The U.S. government stepped in to save AIG from collapse under bad mortgage bets last September, and has put up to $180 billion at the company’s disposal since.
“AIG thought it was selling insurance on bonds and as such CDS were outrageously overpriced. In fact AIG was selling bear market warrants and it severely underestimated their value,” Soros said.
At this point, the phenomenon that Soros describes as reflexivity kicked in. That is to say, the mispricing of financial instruments — in this case, CDS — affected the fundamentals that the prices were supposed to reflect.
Now here were the consequences of the ensuing chain reaction more severe than in the case of financial institutions, whose ability to do business depended on trust, Soros argued. He cited the failures of Bear Stearns and Lehman Brothers.
But the potential damage that CDS could do was not limited to financial firms, Soros added. He pointed to the bankruptcy of North America’s largest newsprint maker, AbitibiBowater Inc (ABWTQ.PK), and the pending bankruptcy of General Motors (GM.N)

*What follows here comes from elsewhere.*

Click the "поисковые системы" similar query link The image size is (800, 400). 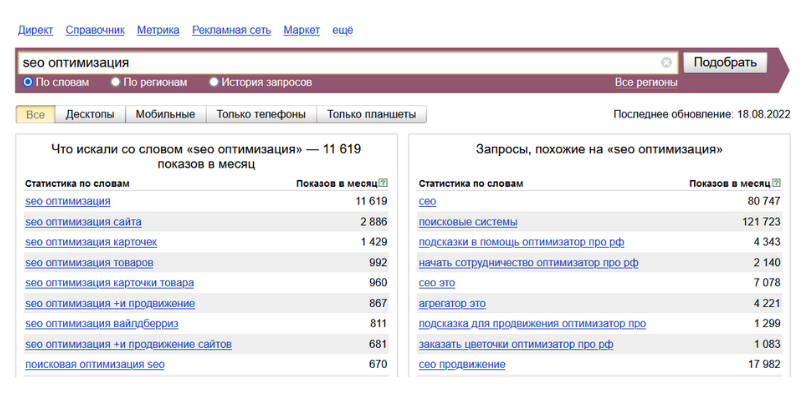tap(468, 222)
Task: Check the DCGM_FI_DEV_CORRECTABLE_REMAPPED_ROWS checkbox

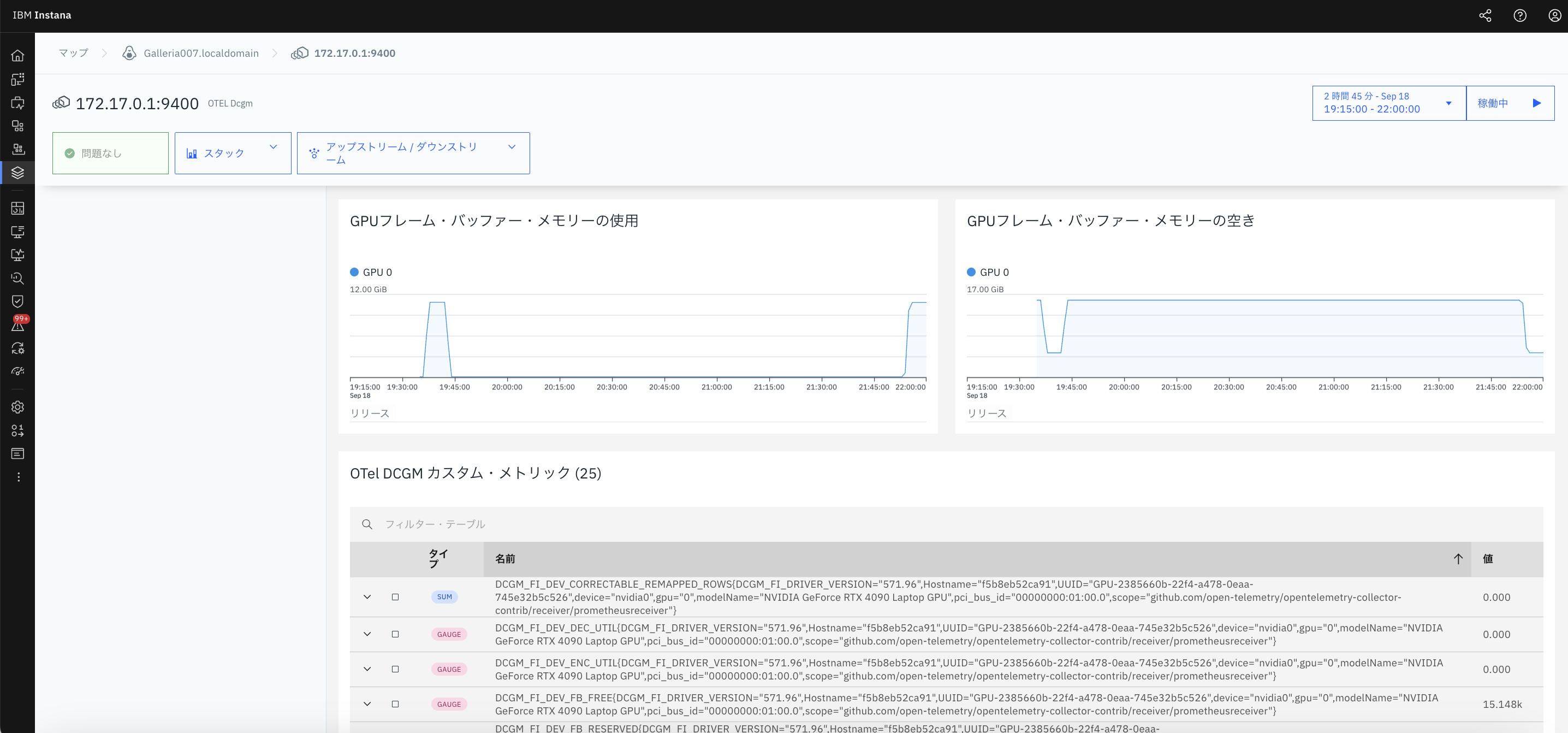Action: pos(396,597)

In both cases, some bondholders owned CDS and they stood to gain more by bankruptcy than by reorganisation.
“It’s like buying life insurance on someone else’s life and owning a license to kill,” he concluded.

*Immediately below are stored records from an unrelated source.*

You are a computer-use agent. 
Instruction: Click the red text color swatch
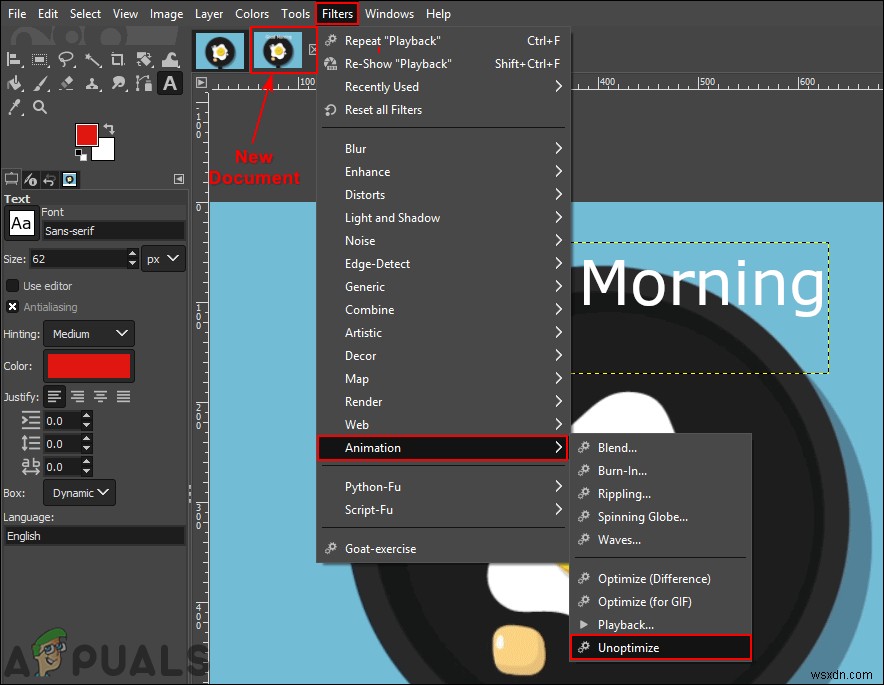[88, 366]
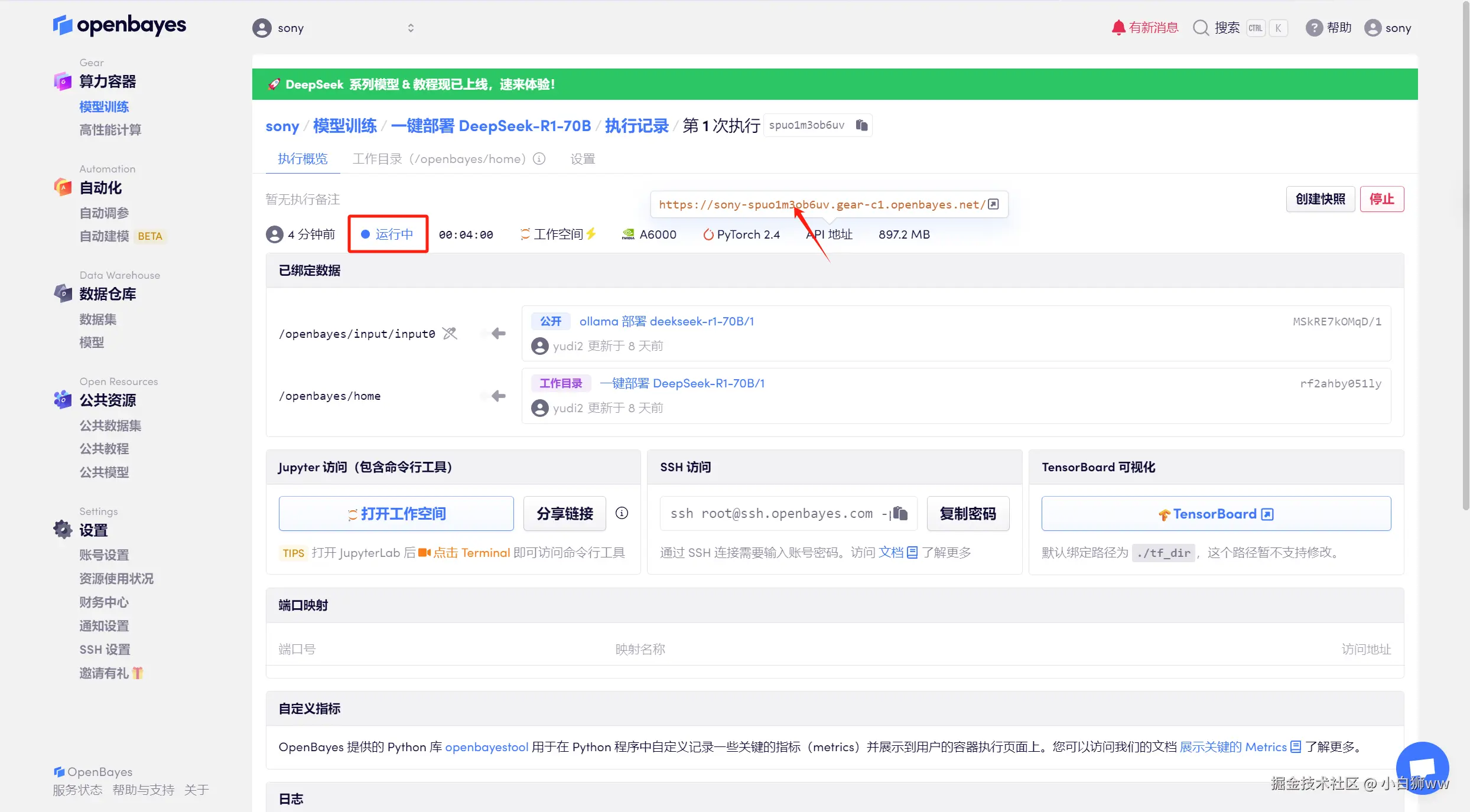The height and width of the screenshot is (812, 1470).
Task: Open the sony user account menu
Action: point(1388,28)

Soros’ criticism echoes fellow investor Warren Buffet’s description of derivatives in 2003 as “financial weapons of mass destruction”.
On derivatives in general, Soros said they should be as strictly regulated as stocks.

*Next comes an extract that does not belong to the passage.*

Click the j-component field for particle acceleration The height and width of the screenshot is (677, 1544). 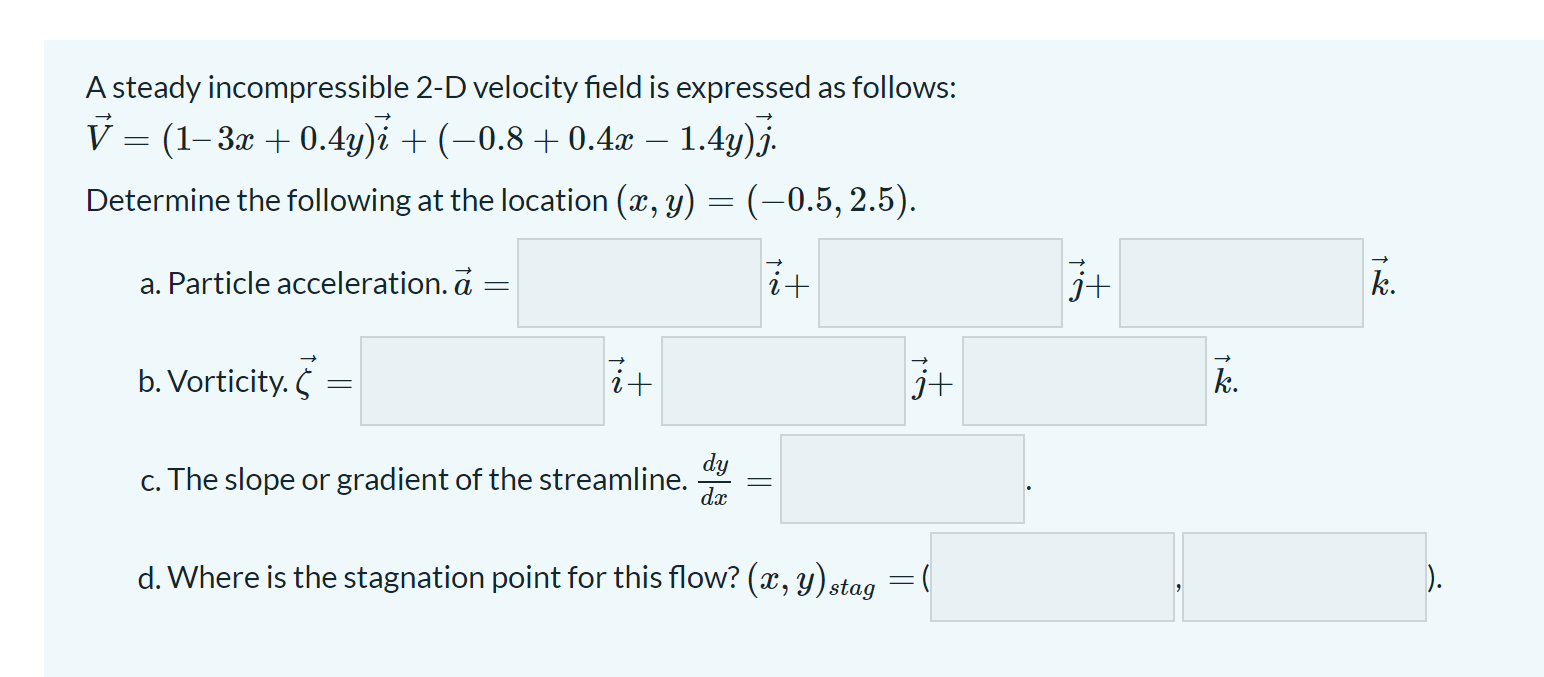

He said derivatives should be standardised and saw no case for custom-made derivatives, which he said only increased the profit margins of the financiers who tailored them.
I think the case for CDS enhancing the potential for bankruptcies has yet to be made but I do agree with his point about custom made derivatives. They take the game too far.
On regulation, The Telegraph reports these comments:
Although warning against the tendency to over-regulate markets in the wake of the crisis, Mr Soros proposed three principles that should guide regulators as they seek to build systems that will prevent a repetition of events.
Firstly, regulators must overcome their previous tendencies to what Mr Soros called ‘market fundamentalism’ and take responsibility for identifying and correcting asset, credit and equity bubbles before they caused undue damage.
He acknowledged that regulators must accept this assignment “knowing full well that they are bound to get it wrong” but that once engaged in the process they would learn from their mistakes and get better through a ‘process of trial and error’.
Secondly Mr Soros argued for flexible credit controls that would react to market mood-swings, requiring, for example, requiring mortgage lenders to adjust loan-to-value ratios on residential mortgages in order to forestall property bubbles.
Mr Soros cited the 2001 dotcom equities bubble as an example of where, in his vision for a re-regulated global financial system, regulators would have stepped in to cool the market by freezing new share issues.
Lastly Mr Soros said that the practice of securitizing bank assets had greatly added to systemic risk and must now come under tighter controls, including requiring banks to limit proprietary trading to their own assets in order to protect depositors.
“Banks must use less leveraging and accept risk on their investments, they should not be allowed to speculate on their own account with other people’s money,” he added.
“This may push proprietary trading out of banks and into hedge funds which is probably where they belong.”
There’s an awful lot of command and control embedded in those suggestions. I think the general thrust of his ideas is OK but they assume a level of knowledge and certainty that I doubt anyone least of all a regulator possesses. Practically, I don’t see them working in the U.S. since Congress squeals when the Fed tries to take the punch bowl away via monetary policy. Think how they might react if a regulator directly choked off a market.